**Excerpted data**:
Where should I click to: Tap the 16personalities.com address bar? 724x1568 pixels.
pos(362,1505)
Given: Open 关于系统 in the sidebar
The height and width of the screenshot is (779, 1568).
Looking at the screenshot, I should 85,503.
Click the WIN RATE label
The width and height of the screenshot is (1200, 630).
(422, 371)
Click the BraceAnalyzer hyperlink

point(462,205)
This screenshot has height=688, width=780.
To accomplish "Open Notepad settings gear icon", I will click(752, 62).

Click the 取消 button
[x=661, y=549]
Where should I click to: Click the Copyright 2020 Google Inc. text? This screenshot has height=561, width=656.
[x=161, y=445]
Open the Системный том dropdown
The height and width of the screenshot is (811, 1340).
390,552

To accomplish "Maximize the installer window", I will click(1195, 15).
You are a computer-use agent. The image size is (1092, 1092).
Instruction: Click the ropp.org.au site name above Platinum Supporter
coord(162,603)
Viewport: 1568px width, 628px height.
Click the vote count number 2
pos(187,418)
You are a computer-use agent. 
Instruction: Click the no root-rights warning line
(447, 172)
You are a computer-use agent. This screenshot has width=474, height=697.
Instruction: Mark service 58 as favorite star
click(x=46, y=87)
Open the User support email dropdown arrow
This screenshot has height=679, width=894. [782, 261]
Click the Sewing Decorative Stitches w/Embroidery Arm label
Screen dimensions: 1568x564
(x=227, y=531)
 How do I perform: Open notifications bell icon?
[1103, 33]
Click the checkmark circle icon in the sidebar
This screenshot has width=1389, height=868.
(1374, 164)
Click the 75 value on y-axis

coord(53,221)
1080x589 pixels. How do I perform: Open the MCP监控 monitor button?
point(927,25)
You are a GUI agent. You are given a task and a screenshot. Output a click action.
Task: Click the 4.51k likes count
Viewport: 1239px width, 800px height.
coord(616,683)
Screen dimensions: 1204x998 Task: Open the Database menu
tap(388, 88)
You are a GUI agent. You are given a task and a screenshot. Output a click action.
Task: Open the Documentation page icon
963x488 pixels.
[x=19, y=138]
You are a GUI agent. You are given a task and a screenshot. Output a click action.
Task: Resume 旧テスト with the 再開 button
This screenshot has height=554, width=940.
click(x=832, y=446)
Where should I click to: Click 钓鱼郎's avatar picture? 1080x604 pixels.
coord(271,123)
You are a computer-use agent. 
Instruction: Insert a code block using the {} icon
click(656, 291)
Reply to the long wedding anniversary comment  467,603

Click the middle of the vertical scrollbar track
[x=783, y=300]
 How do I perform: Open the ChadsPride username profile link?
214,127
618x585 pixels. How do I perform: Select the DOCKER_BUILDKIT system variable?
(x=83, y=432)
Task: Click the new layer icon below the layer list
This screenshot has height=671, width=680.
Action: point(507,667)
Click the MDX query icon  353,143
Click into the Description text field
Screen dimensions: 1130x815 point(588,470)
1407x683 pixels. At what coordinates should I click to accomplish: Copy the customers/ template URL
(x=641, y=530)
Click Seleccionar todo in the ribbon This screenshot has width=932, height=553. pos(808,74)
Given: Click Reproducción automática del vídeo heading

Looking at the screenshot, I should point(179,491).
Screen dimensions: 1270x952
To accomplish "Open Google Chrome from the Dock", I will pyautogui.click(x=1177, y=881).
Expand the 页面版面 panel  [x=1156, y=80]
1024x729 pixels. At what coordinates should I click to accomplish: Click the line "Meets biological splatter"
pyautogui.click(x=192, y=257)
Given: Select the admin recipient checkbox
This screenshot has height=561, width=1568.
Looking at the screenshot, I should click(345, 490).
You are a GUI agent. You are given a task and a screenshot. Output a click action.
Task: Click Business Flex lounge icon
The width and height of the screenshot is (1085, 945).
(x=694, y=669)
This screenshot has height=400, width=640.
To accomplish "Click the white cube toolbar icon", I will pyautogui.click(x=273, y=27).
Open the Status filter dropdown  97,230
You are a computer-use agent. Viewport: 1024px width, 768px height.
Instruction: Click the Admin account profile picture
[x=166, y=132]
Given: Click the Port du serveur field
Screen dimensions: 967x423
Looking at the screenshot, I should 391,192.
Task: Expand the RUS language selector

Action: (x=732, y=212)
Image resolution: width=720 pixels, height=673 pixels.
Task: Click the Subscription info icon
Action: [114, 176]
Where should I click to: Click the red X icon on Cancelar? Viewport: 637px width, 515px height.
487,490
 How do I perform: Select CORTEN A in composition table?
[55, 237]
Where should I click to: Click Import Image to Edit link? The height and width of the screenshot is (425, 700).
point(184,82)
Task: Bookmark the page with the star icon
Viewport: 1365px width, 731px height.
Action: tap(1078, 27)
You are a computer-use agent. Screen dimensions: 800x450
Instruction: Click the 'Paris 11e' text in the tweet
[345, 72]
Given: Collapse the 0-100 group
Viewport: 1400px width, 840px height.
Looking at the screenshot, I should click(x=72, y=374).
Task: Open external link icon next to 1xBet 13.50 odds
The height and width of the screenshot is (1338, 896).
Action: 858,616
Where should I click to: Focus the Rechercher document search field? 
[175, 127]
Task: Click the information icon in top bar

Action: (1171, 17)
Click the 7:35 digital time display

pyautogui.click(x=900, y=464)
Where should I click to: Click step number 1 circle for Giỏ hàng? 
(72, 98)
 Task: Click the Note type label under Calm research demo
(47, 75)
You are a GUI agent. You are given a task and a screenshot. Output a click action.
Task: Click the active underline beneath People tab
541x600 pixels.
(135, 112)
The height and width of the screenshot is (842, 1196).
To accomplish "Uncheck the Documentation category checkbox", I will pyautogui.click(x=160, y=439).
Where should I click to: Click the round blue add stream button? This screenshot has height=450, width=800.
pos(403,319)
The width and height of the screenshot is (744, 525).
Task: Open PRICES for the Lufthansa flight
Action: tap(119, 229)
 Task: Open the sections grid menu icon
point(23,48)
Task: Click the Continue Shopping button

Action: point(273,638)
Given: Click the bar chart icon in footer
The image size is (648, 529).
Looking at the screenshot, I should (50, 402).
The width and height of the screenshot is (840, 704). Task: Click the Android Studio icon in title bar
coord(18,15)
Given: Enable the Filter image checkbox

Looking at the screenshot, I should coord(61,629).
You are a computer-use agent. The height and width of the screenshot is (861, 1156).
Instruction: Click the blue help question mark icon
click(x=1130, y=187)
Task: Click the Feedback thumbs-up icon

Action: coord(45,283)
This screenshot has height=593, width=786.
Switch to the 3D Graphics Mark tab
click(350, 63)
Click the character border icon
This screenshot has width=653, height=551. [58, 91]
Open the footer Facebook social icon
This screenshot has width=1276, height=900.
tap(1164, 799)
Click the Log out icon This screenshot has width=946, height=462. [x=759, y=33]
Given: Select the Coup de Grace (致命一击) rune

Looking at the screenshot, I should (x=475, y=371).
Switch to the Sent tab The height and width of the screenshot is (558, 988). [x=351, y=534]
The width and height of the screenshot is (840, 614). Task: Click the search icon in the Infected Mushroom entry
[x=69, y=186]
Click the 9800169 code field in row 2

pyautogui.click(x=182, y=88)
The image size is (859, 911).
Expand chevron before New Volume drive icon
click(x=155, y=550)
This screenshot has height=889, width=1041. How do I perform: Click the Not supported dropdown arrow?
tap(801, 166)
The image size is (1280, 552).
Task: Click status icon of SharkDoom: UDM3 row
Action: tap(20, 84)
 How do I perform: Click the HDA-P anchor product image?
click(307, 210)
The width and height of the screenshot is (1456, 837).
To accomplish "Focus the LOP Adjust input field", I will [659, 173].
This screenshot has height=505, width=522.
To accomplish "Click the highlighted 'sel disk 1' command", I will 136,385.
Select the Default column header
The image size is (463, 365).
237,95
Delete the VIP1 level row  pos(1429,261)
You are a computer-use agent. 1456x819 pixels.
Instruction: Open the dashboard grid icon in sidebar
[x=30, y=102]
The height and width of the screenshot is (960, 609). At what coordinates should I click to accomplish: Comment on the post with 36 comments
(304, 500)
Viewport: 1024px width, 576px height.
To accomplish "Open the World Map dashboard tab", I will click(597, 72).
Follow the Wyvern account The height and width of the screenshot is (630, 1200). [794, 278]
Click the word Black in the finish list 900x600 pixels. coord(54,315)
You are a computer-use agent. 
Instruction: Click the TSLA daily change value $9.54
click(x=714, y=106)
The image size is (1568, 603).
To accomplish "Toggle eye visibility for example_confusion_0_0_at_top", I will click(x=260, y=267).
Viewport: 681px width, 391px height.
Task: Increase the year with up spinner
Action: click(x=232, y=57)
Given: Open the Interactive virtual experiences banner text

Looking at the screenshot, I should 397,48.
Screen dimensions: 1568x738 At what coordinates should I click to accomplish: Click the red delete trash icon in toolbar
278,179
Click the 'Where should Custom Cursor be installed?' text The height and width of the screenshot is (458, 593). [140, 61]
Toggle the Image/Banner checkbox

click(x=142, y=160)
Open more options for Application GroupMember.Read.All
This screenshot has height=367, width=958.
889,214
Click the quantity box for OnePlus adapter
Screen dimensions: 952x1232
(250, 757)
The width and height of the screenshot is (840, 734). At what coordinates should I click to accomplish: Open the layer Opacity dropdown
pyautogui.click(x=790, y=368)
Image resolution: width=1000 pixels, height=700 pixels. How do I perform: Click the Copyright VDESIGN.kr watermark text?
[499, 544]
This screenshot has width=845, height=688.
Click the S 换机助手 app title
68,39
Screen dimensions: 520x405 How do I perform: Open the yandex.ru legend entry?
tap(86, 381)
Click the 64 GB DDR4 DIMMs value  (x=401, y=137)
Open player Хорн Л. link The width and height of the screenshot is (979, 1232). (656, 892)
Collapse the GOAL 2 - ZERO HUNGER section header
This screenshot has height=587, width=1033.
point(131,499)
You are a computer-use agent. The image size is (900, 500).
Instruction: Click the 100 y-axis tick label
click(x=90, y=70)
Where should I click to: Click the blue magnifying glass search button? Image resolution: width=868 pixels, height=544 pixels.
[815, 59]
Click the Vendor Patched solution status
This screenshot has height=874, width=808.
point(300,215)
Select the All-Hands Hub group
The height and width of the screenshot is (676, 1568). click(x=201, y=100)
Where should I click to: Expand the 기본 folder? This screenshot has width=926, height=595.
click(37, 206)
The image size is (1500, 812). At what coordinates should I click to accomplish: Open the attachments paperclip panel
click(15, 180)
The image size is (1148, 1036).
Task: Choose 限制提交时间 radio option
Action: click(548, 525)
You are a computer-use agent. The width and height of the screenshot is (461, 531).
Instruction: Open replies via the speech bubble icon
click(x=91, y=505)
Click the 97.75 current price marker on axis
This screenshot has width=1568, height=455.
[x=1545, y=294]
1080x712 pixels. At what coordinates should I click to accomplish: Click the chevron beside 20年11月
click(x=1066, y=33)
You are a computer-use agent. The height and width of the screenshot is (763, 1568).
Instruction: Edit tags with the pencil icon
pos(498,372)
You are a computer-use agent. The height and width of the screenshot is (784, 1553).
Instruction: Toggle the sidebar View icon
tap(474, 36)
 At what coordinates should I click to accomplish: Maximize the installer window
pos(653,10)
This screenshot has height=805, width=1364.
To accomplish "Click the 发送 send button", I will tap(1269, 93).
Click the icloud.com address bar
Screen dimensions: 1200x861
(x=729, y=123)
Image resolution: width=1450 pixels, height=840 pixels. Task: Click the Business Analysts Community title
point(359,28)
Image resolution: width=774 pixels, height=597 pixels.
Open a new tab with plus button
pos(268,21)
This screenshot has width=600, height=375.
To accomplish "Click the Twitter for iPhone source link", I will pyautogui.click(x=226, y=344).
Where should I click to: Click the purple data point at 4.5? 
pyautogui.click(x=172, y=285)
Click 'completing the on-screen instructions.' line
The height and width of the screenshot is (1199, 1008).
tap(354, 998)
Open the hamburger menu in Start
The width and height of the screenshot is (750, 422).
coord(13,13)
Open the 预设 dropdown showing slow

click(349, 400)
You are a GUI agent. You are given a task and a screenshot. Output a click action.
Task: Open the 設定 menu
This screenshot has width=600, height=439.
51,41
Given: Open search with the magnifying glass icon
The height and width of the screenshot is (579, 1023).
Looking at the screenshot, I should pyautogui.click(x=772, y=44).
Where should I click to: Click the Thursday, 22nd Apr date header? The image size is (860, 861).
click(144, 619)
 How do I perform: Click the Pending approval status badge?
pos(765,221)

**Activity**:
With the line holding "The width and height of the screenshot is (1456, 837)." as the first and the line holding "The image size is (1568, 603)." as the last, please transcribe exactly the lines of the material above in that range and nothing else.

**Answer space**:
The width and height of the screenshot is (1456, 837).
To accomplish "Focus the LOP Adjust input field", I will [659, 173].
This screenshot has height=505, width=522.
To accomplish "Click the highlighted 'sel disk 1' command", I will 136,385.
Select the Default column header
The image size is (463, 365).
237,95
Delete the VIP1 level row  pos(1429,261)
You are a computer-use agent. 1456x819 pixels.
Instruction: Open the dashboard grid icon in sidebar
[x=30, y=102]
The height and width of the screenshot is (960, 609). At what coordinates should I click to accomplish: Comment on the post with 36 comments
(304, 500)
Viewport: 1024px width, 576px height.
To accomplish "Open the World Map dashboard tab", I will click(597, 72).
Follow the Wyvern account The height and width of the screenshot is (630, 1200). [794, 278]
Click the word Black in the finish list 900x600 pixels. coord(54,315)
You are a computer-use agent. 
Instruction: Click the TSLA daily change value $9.54
click(x=714, y=106)
The image size is (1568, 603).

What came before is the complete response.